Safety Planning – A Critical Intervention To Mitigate Suicide Risk
Available with English captions and subtitles in Spanish.
Presented by Barbara Stanley, PhD, New York State Psychiatric Institute
In this talk, Stanley explains that while chronic suicide risk is addressed by treating underlying disorders, acute risk is addressed through the safety plan. A safety plan helps get people through their most intense periods of despair, so they will not act on their suicidal thoughts.
Watch now to learn more about:
- Elements of suicide prevention
- Components of suicide risk
- The role of the safety plan in suicide prevention and how it works
Stanley explains how the safety plan is one piece of a larger system that helps people avoid engaging in suicidal behavior. With follow up, the safety plan can effectively decrease suicidal behavior, along with effective tools, such as psychotherapy, hospitalization, medications, brain stimulation, and other treatments.

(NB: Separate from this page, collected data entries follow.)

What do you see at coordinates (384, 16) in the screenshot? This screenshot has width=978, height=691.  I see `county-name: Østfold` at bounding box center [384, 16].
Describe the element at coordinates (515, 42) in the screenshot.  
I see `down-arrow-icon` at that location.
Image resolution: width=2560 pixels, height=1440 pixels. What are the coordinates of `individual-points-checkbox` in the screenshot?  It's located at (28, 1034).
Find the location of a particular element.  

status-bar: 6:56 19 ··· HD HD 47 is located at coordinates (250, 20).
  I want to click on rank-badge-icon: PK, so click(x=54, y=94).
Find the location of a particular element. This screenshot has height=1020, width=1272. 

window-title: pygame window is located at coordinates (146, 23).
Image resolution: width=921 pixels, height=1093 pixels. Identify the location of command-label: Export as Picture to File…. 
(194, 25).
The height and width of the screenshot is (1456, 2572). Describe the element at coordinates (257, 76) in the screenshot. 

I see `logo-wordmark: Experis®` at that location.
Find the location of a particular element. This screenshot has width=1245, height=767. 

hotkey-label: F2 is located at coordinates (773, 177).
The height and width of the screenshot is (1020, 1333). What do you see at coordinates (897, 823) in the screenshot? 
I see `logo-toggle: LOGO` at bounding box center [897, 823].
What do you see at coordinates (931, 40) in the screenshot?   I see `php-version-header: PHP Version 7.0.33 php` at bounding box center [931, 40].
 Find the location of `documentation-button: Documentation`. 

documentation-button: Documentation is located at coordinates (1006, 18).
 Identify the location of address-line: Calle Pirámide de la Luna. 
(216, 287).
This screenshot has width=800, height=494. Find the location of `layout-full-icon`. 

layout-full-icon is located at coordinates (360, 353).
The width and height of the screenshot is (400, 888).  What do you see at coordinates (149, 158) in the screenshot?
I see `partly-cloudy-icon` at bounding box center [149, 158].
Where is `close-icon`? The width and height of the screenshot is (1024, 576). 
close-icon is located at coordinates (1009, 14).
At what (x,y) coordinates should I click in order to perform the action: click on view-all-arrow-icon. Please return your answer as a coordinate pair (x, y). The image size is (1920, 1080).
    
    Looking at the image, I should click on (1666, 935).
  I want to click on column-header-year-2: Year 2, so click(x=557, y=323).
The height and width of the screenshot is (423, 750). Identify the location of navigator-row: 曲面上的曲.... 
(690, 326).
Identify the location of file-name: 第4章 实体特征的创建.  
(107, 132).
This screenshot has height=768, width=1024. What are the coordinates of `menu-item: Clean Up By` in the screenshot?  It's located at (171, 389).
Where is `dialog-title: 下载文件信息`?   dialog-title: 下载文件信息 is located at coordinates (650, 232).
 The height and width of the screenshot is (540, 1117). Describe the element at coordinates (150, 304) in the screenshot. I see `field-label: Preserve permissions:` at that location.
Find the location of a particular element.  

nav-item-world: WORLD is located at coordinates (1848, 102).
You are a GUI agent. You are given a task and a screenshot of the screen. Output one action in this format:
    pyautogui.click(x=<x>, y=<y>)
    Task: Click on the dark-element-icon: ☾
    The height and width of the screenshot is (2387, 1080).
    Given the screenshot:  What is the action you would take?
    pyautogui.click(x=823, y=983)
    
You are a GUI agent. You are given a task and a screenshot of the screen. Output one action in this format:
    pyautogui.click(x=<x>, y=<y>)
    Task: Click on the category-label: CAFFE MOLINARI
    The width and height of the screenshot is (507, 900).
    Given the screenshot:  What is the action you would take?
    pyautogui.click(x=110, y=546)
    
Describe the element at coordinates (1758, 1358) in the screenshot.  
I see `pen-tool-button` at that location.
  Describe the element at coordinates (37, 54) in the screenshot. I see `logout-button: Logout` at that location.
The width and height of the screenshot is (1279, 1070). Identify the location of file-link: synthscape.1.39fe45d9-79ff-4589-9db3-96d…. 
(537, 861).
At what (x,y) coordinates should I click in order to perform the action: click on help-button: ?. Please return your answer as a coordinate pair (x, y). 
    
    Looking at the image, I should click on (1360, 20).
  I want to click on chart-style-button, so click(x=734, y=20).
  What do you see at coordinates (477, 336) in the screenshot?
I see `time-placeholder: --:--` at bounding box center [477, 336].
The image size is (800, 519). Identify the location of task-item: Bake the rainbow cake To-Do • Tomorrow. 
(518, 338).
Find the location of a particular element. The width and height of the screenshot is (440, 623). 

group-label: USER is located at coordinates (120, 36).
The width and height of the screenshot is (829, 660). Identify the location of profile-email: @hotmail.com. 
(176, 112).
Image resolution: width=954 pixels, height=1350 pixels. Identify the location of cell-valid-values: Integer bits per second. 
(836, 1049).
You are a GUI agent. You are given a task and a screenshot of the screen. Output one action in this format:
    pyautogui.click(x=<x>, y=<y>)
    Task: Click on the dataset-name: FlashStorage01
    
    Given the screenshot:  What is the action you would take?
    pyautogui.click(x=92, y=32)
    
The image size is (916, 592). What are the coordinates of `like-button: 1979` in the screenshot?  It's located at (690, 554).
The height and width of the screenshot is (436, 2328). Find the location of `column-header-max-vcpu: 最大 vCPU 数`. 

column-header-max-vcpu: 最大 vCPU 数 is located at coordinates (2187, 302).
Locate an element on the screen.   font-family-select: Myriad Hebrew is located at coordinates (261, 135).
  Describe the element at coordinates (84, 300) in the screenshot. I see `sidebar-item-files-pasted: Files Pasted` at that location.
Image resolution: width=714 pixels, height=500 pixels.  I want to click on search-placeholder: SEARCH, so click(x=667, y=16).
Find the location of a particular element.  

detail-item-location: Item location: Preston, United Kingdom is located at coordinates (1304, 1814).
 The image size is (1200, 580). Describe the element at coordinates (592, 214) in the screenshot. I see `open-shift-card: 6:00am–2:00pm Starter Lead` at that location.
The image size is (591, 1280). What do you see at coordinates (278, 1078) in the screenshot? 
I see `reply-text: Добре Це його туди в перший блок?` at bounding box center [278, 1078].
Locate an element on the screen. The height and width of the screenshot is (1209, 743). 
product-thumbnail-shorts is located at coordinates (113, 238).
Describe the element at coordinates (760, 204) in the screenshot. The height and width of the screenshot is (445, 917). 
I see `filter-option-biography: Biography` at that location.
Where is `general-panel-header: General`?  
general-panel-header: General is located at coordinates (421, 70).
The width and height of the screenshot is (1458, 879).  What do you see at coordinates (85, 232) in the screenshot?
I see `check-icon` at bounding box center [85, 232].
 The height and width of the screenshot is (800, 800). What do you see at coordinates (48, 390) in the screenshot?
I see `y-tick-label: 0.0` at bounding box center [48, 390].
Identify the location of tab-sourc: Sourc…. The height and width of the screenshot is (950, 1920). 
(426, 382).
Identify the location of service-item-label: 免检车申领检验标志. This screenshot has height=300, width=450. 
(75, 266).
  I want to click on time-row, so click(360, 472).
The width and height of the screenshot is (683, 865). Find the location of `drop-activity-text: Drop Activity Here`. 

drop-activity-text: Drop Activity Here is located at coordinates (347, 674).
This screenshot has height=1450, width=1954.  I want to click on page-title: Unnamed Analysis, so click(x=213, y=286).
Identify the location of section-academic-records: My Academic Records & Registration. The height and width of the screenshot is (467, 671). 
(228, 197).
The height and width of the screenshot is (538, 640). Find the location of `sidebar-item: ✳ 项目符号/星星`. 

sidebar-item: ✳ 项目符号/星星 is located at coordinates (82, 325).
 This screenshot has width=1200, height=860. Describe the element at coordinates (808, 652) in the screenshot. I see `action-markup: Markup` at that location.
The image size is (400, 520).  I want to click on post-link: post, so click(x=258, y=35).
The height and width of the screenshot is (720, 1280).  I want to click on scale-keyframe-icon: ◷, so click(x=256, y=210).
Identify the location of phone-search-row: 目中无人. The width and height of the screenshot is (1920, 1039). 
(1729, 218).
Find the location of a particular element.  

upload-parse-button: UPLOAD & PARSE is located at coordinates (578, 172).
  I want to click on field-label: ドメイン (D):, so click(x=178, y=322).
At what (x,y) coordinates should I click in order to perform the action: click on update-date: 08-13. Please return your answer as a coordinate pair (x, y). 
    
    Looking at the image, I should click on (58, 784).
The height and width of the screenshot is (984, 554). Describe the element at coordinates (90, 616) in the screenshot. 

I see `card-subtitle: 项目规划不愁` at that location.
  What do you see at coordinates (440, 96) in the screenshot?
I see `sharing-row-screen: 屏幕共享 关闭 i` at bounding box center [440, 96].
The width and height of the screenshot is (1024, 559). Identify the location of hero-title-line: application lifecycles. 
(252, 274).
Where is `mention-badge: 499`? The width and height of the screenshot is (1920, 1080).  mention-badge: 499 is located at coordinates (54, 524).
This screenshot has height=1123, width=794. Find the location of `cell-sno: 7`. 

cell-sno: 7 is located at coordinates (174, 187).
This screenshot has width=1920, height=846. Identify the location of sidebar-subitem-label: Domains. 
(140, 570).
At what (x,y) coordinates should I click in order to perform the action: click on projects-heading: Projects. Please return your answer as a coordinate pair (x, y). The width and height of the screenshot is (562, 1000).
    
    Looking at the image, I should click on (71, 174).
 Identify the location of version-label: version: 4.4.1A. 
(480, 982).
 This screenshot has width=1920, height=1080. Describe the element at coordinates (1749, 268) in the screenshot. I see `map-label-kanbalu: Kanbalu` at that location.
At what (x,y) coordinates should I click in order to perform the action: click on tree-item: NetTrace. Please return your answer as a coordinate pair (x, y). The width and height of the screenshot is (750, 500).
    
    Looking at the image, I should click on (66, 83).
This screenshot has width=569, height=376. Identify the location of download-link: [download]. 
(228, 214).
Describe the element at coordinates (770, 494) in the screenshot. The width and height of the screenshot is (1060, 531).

The safety plan is an emergency plan: once it is implemented, patients just need to know what steps they need to take, so they do not have to generate solutions in a time of crisis.
The safety plan involves helping patients recognize as early as possible that they’re entering a suicidal state—providing them with a prescribed set of behaviors to engage in, and ensuring that they will work with clinicians in a collaborative effort to develop ways of coping during crises.